Solcherart ist sein Spiel, ein höchst gefährliches Spiel, das leicht jenes Ende beschleunigen kann, welches es zu vermeiden trachtet. Wenn Pélissier bei seiner Einschüchterungsmission Mißerfolg erleidet, und er wird es sicherlich, dann ist die letzte Karte ausgespielt, und das Theaterspiel muß wirklichen Aktionen den Platz räumen, oder Bonaparte wird vor seiner Armee als ein überführter Betrüger dastehen, der hinter seinem napoleonischen Gebaren die traurige Figur des Londoner Konstablers vom 10. April 1848 verbirgt.
Im Grunde genommen war es nur das Bündnis mit England, das dem Neffen eine Zeitlang gestattete, den Onkel zu kopieren. Indem sie der Heiligen Allianz den Todesstoß versetzte und das europäische Gleichgewicht zerstörte, gab die enge Verbindung zwischen England und Frankreich Bonaparte, als dem kontinentalen Vertreter dieses Bündnisses, natürlicherweise den Anschein eines Schiedsrichters von Europa. Solange es ihm der Krieg gegen Rußland und der innere Zustand Frankreichs gestatteten, war er nur zu froh, sich mit seiner eher symbolischen als wirklichen Überlegenheit begnügen zu können. All dies hat sich geändert, seitdem der Frieden in Europa und die Armee in Frankreich herrscht. Jetzt verlangt die Armee von ihm den Beweis dafür, daß er die Diktatur in Europa wie ein wahrer Napoleon nicht in Treuhand für England, sondern trotz England ausübt.
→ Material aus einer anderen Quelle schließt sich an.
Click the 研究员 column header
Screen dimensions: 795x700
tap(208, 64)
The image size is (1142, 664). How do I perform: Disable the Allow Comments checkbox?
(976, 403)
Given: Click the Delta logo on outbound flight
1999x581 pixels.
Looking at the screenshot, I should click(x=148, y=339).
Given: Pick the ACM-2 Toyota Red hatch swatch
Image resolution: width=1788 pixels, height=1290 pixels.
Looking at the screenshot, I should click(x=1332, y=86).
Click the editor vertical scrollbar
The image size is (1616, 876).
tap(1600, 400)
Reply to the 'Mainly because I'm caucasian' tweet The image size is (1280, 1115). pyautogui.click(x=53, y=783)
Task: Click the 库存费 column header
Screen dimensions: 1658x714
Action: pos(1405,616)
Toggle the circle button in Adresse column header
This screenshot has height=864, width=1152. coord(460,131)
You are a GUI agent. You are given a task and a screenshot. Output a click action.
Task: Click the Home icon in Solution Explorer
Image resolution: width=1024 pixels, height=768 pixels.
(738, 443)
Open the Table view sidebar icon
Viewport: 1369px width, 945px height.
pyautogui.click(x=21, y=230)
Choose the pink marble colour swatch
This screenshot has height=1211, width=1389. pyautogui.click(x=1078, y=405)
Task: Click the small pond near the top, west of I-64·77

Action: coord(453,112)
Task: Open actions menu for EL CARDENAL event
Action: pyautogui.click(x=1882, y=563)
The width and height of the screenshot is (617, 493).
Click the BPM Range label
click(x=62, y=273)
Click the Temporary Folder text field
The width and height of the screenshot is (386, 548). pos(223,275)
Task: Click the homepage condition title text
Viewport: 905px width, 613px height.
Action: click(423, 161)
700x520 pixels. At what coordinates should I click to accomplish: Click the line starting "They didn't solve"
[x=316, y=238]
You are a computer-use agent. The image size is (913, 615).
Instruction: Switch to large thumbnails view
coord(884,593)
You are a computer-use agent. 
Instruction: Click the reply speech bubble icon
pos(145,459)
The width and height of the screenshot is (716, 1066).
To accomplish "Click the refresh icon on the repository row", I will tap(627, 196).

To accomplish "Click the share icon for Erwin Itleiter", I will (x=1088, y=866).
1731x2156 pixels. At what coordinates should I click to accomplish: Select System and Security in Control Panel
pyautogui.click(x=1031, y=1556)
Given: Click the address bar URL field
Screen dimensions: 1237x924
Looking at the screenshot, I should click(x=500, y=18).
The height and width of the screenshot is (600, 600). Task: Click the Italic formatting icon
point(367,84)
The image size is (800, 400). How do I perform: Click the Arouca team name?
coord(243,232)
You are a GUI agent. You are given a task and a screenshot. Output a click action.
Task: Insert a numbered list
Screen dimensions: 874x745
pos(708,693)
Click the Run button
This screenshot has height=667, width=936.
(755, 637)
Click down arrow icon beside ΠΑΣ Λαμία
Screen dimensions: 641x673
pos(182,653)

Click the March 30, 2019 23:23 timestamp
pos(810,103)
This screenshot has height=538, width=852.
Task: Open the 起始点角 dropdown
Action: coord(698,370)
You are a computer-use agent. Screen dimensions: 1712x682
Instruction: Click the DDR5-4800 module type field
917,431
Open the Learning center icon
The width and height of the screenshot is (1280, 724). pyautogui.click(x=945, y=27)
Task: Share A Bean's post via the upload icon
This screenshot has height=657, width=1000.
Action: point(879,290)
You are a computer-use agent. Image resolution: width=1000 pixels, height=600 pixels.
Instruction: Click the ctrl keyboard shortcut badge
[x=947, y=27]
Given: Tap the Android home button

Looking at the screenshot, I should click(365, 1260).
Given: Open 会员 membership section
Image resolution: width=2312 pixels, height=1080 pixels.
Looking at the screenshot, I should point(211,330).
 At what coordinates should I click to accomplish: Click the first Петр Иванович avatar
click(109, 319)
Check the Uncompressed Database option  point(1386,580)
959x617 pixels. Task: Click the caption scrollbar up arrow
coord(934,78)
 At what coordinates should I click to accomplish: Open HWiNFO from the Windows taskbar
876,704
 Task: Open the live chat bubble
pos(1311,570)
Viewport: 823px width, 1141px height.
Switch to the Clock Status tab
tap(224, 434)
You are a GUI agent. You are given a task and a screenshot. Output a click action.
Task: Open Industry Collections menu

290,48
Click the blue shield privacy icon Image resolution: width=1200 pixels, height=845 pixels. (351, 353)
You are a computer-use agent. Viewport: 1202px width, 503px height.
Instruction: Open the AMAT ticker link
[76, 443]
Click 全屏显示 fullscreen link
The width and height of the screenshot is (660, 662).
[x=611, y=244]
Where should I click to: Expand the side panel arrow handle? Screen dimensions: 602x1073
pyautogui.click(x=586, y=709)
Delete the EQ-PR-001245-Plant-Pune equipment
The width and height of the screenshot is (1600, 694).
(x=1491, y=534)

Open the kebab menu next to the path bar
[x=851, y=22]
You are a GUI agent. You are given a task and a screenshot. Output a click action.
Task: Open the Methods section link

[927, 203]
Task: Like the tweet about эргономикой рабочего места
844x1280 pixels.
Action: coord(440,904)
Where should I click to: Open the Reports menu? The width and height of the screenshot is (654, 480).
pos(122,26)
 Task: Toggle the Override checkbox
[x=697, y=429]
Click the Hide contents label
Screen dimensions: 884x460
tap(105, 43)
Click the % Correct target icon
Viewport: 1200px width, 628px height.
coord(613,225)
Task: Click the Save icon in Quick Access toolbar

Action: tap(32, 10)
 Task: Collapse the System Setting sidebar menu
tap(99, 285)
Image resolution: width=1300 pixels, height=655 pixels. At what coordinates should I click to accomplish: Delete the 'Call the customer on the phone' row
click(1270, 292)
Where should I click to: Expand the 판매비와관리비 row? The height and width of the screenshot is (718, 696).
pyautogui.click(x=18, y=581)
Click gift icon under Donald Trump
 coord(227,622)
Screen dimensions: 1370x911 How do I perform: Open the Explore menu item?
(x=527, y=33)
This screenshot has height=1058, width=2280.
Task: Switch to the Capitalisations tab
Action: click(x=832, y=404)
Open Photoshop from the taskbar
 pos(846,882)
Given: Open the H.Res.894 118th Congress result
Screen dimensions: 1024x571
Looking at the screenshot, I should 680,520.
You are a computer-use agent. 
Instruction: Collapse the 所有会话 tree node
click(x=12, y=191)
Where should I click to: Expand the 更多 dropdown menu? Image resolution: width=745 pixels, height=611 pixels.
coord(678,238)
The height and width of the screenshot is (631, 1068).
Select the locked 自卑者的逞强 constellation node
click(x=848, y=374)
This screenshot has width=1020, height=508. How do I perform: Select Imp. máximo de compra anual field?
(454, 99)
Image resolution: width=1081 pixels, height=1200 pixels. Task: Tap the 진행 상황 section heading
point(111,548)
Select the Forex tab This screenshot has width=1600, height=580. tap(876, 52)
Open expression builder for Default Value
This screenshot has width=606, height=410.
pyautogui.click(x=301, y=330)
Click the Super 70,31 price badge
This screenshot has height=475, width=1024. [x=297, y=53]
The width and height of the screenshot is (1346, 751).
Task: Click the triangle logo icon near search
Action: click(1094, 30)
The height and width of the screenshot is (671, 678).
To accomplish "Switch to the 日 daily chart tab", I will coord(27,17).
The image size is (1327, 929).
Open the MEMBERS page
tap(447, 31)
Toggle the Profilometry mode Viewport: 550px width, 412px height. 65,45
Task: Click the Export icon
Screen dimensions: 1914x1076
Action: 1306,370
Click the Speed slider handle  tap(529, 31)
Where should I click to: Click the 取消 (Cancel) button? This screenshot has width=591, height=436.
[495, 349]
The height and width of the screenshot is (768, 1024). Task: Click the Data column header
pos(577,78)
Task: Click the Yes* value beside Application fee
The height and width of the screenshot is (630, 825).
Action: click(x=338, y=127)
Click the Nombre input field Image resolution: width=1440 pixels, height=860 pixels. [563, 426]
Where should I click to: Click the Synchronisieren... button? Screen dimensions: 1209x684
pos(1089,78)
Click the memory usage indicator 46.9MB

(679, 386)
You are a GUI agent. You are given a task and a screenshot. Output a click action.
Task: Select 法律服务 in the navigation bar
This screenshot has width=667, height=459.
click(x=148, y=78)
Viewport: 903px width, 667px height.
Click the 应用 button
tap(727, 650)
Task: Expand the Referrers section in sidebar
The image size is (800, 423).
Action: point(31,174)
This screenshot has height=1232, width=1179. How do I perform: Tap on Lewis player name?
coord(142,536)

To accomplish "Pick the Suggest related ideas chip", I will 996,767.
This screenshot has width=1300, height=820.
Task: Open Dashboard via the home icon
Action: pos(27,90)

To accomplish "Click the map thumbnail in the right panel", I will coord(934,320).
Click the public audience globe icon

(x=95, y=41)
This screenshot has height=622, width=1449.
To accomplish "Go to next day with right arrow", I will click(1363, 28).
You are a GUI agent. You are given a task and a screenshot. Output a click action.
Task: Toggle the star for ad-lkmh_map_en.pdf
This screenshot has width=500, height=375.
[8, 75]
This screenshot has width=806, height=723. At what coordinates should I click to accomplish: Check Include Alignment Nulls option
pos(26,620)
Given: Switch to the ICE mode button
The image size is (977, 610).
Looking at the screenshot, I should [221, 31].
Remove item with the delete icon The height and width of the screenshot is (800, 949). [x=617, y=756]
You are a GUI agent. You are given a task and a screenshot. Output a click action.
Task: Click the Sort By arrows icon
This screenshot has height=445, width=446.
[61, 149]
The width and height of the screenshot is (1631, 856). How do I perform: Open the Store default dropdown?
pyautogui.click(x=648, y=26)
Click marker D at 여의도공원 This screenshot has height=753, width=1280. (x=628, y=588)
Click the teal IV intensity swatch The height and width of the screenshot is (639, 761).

Daher seine Schwierigkeiten. Einerseits schüchtert er John Bull ein, andererseits gibt er ihm zu verstehen, daß er nichts Böses beabsichtigt. Er bittet ihn fast, aus Höflichkeit vor den Scheindrohungen seines "erlauchten Verbündeten" erschreckt zu tun. Das ist der rechte Weg, John Bull hartnäckig zu machen, der merkt, daß er nichts riskiert, wenn er sich heldenhaft gebärdet.